*** Input material Section Begins ***
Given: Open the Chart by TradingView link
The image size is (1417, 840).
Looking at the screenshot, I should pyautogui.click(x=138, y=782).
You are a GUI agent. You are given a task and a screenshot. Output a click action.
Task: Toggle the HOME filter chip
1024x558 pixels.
*** Input material Section Ends ***
*** Input material Section Begins ***
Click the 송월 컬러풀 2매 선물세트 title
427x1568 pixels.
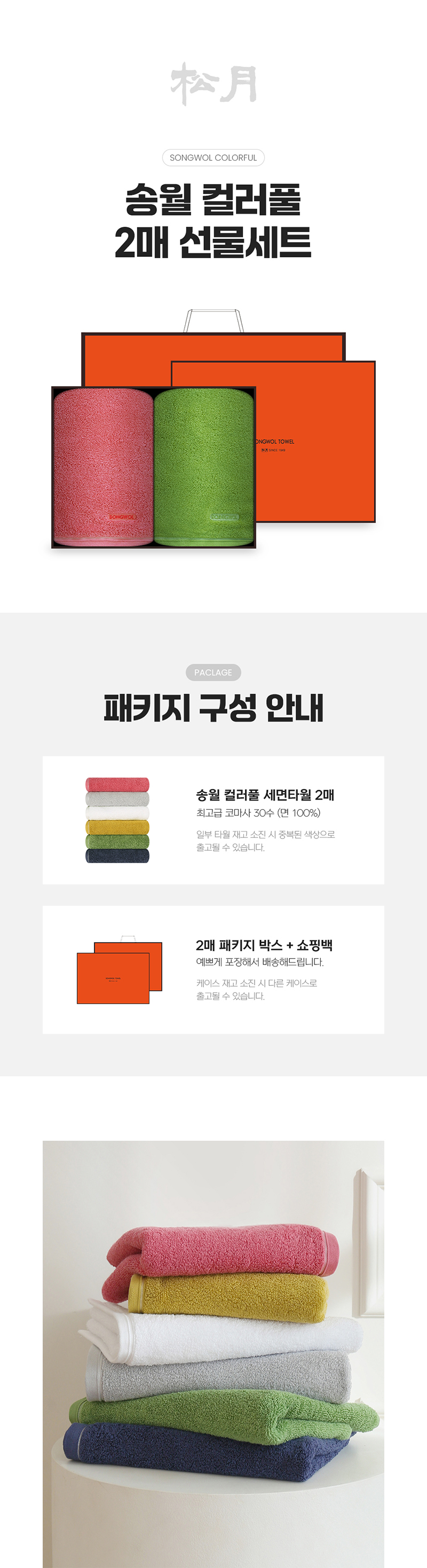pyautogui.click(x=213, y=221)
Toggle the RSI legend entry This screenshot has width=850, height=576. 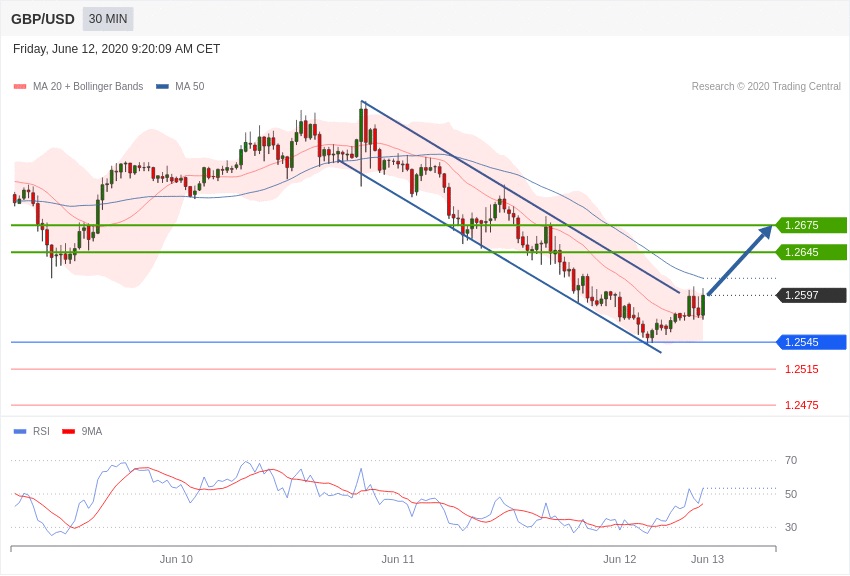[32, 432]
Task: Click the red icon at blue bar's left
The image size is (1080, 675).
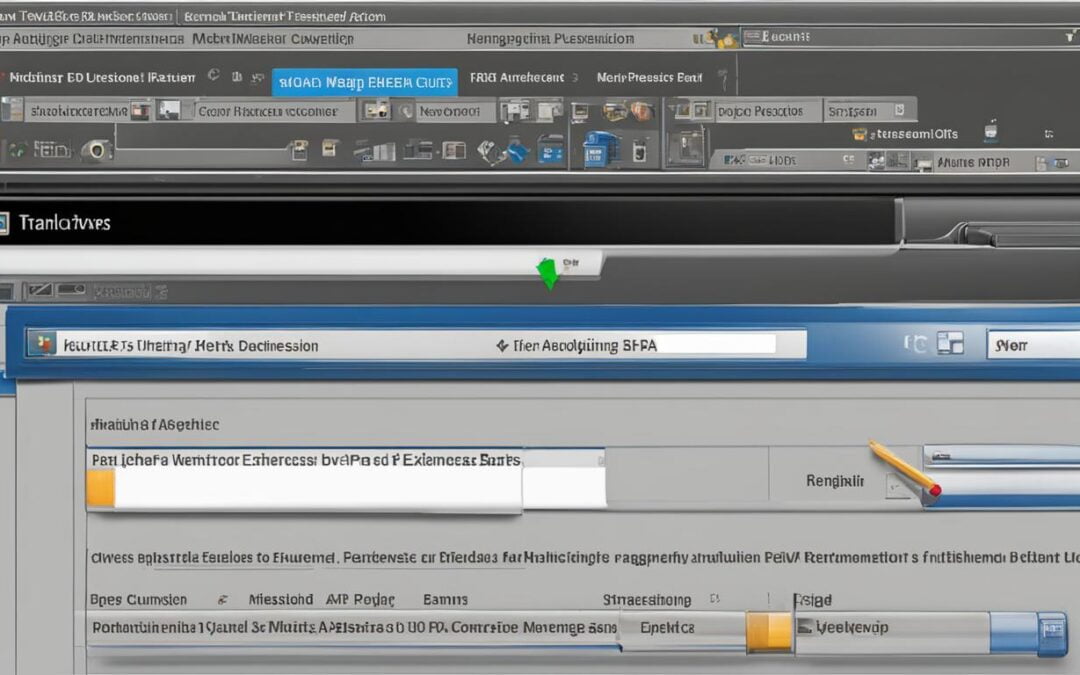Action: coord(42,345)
*** Input material Section Ends ***
# Task:
Starting at the line above that holds "You are a GUI" and ending at the line that holds "1024x558 pixels.", transcribe each line exactly and include no other lines.

# Answer section:
You are a GUI agent. You are given a task and a screenshot. Output a click action.
Task: Toggle the HOME filter chip
1024x558 pixels.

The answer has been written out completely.